## Supplied material:

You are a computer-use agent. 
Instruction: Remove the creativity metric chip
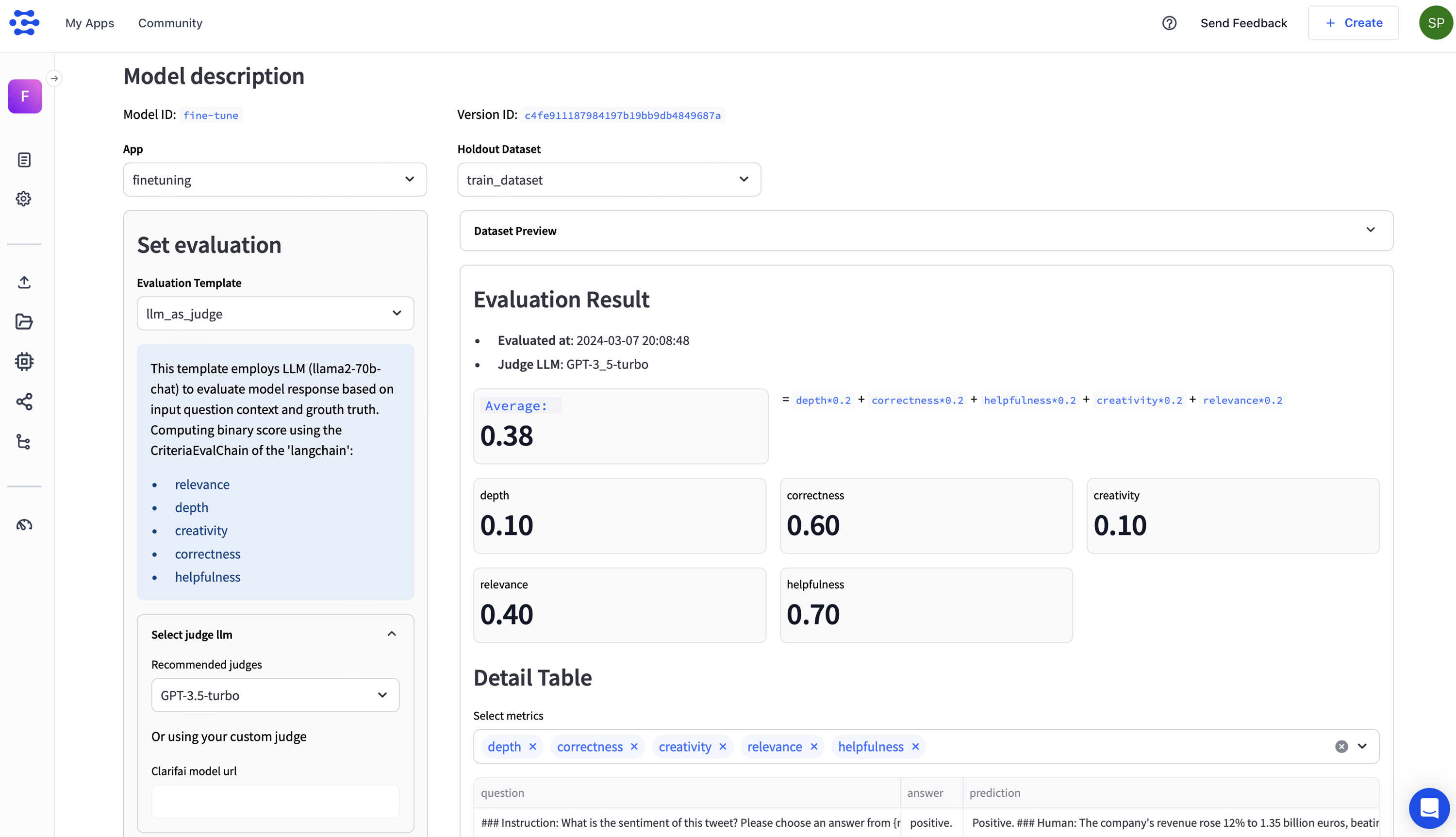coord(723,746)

...

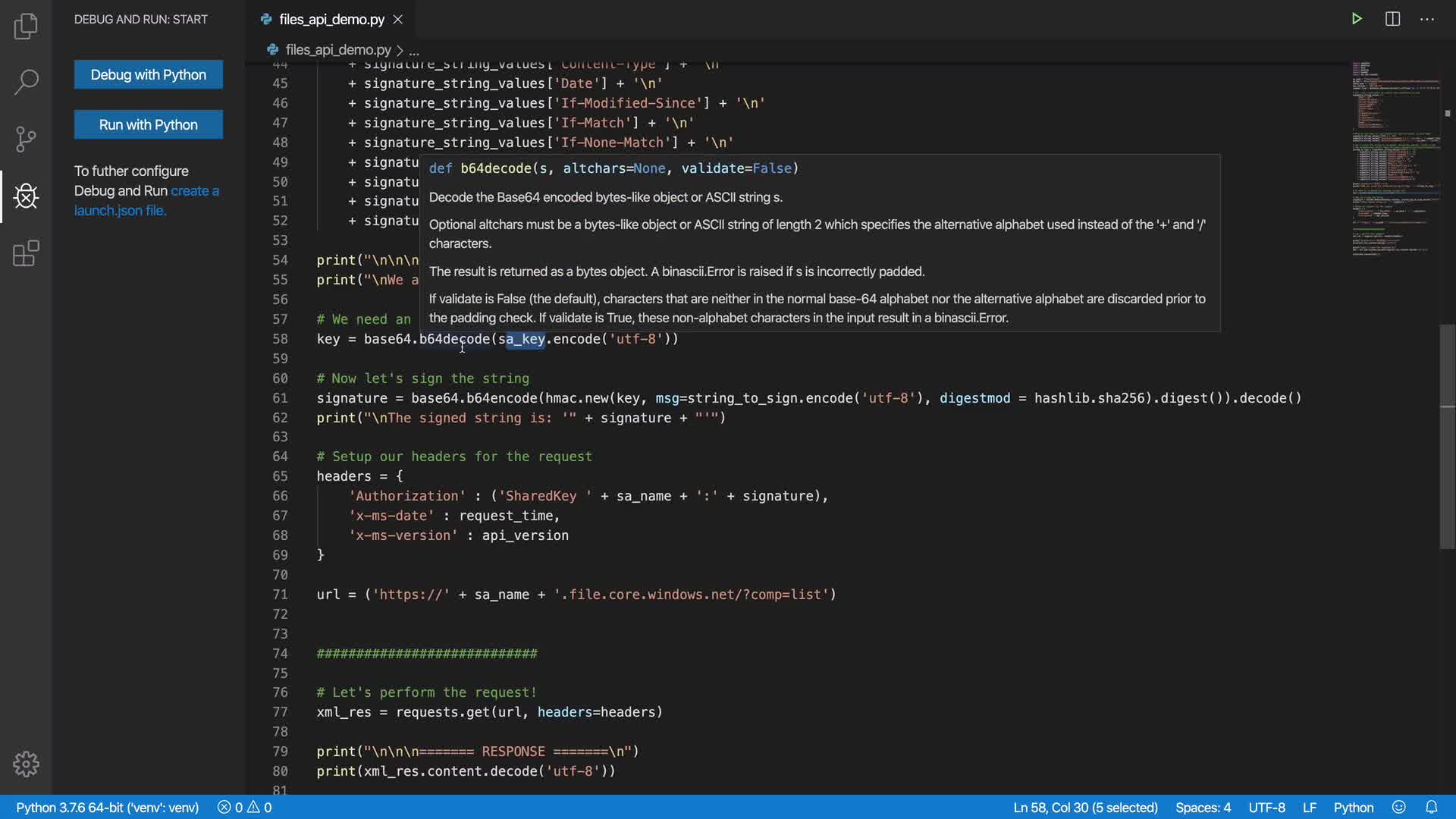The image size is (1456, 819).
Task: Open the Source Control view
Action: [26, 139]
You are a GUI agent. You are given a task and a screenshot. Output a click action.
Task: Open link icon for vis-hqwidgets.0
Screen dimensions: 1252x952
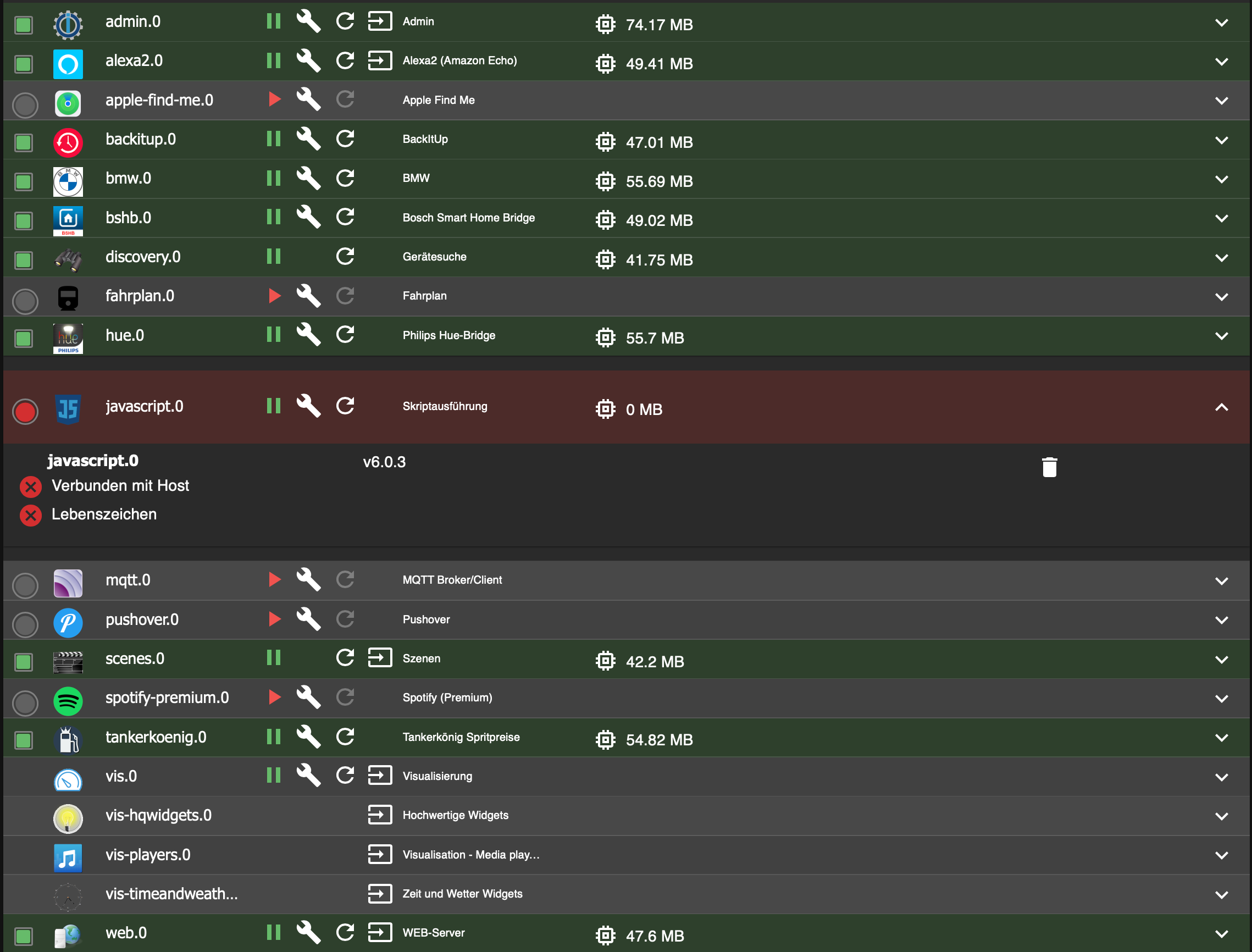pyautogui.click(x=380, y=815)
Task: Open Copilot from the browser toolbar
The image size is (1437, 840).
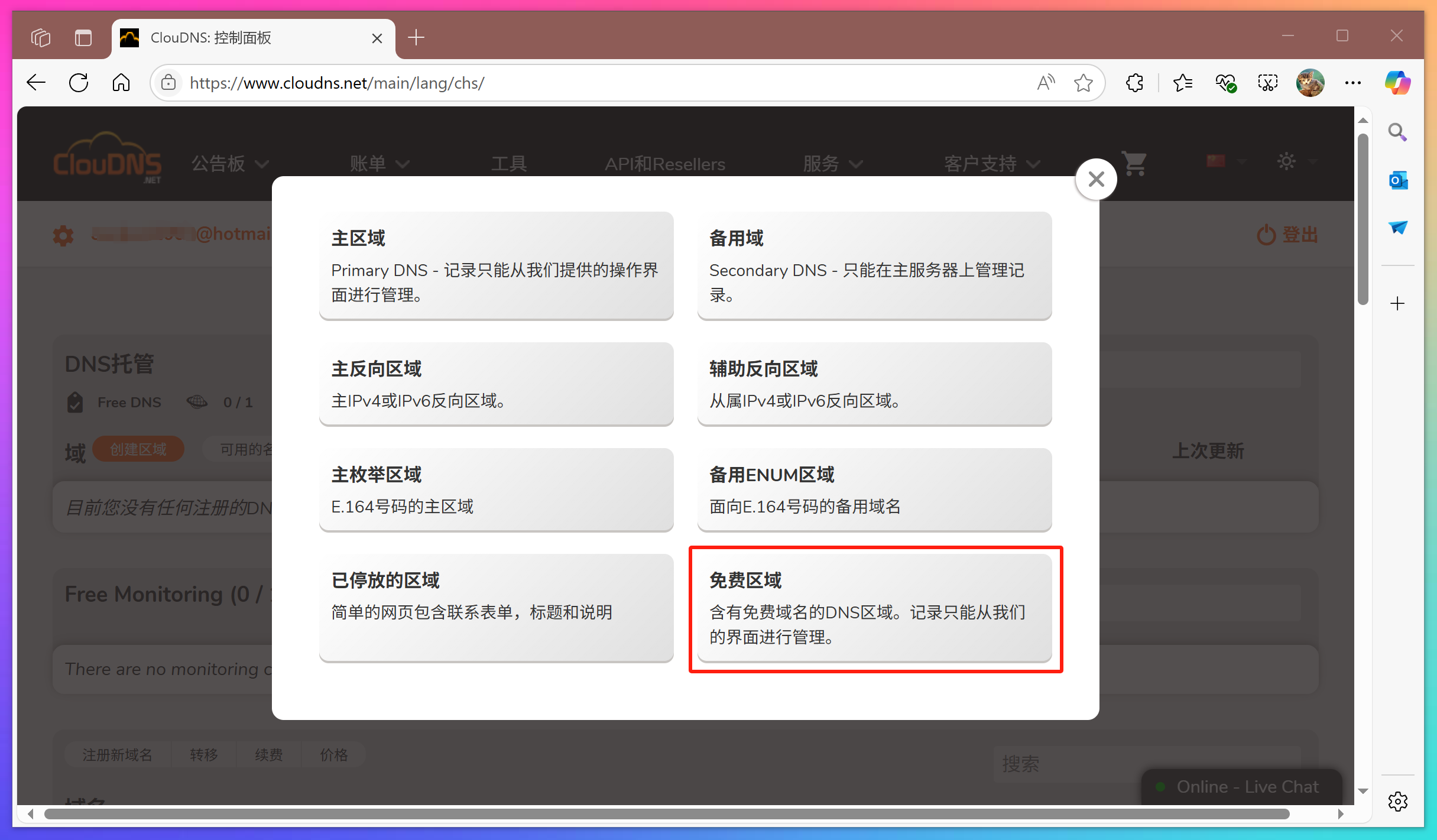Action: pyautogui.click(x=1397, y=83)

* * *

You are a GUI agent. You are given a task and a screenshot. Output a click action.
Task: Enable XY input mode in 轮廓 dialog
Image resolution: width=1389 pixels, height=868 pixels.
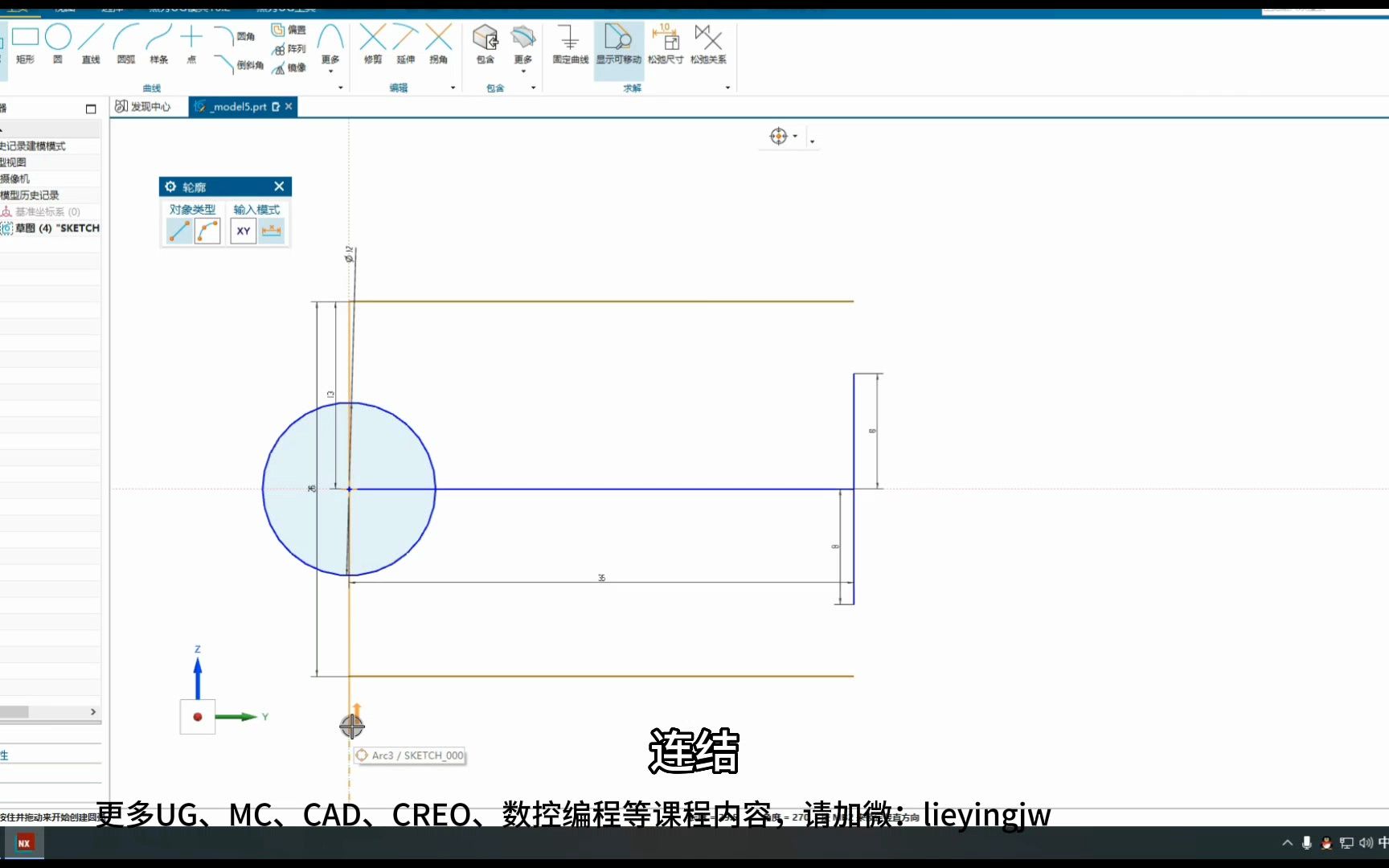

## Exercise directions:
Reproduce exactly the section above that begins at the line containing "Task: Enable XY input mode in 轮廓 dialog" and ends at the line containing "Image resolution: width=1389", leaving out all other lines.

## Exercise answer:
Task: Enable XY input mode in 轮廓 dialog
Image resolution: width=1389 pixels, height=868 pixels.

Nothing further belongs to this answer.